### GIVEN RECORDS

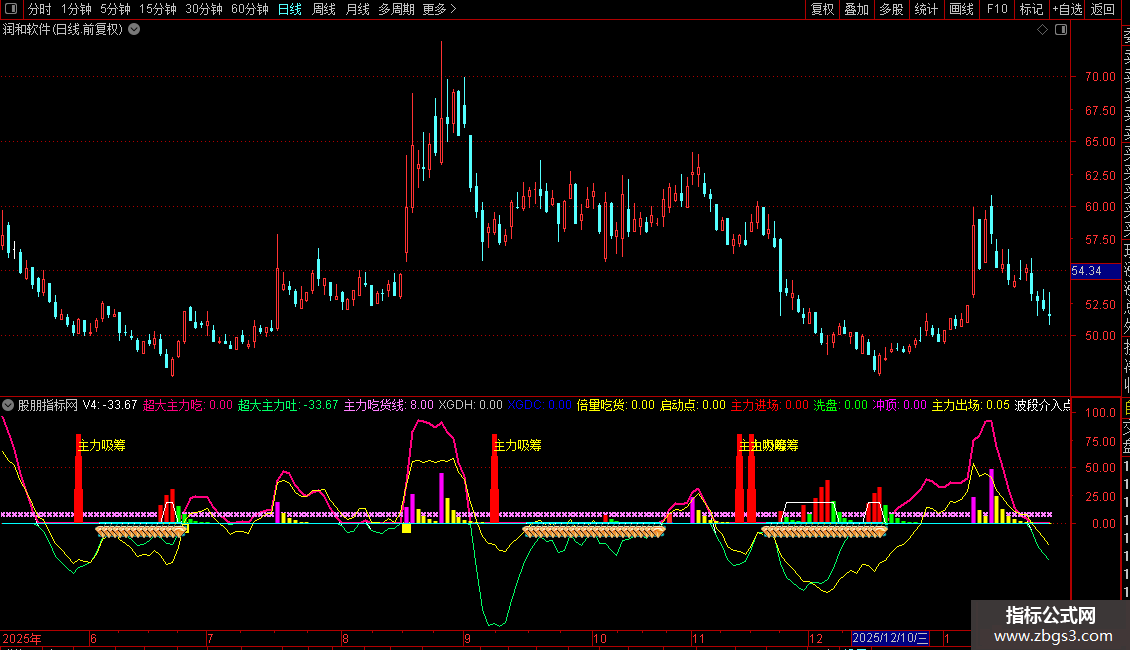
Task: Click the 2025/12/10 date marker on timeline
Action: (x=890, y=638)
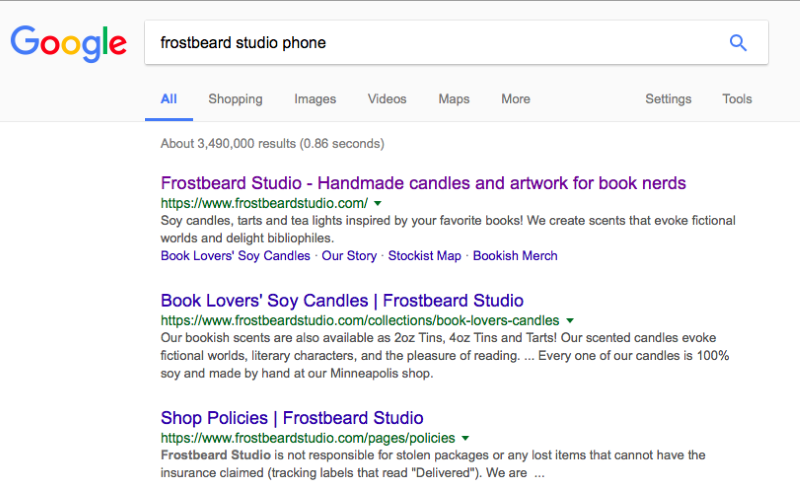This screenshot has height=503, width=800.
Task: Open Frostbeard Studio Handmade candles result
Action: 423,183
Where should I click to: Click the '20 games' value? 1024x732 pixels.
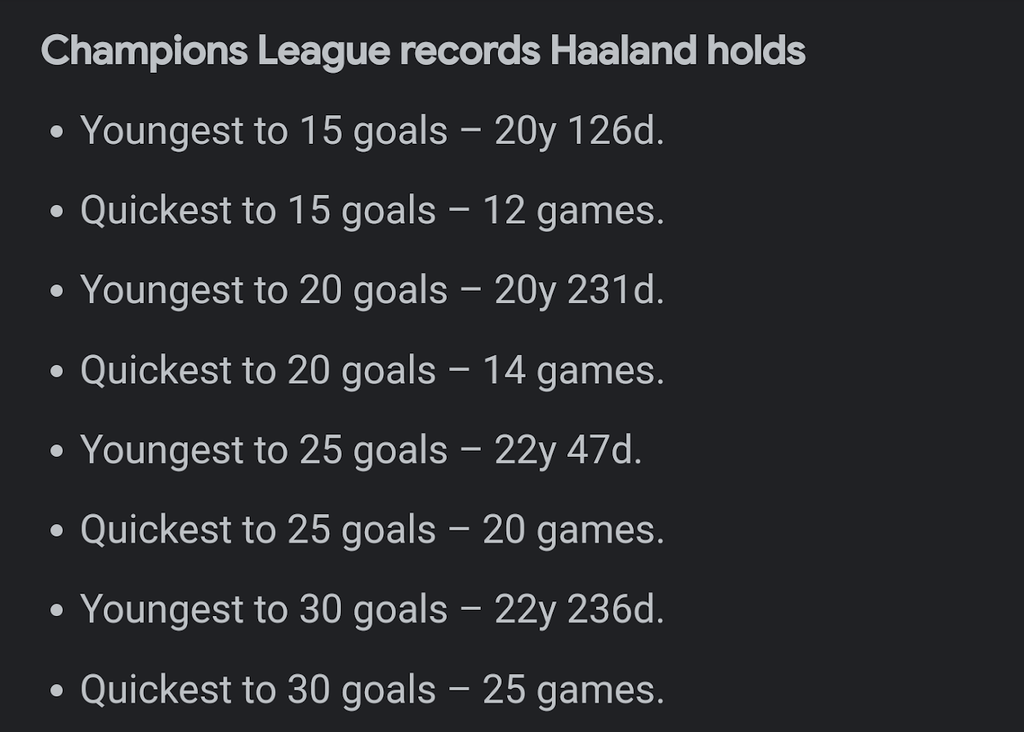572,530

######

- ABOUT THIS EXERCISE -
Only the lines from the line holding "Where should I" through the last line above belong in the answer, repeated exactly; the pictures do not.

- TASK SOLUTION -
Where should I click to: Click the '20 games' value? 1024x732 pixels.
572,530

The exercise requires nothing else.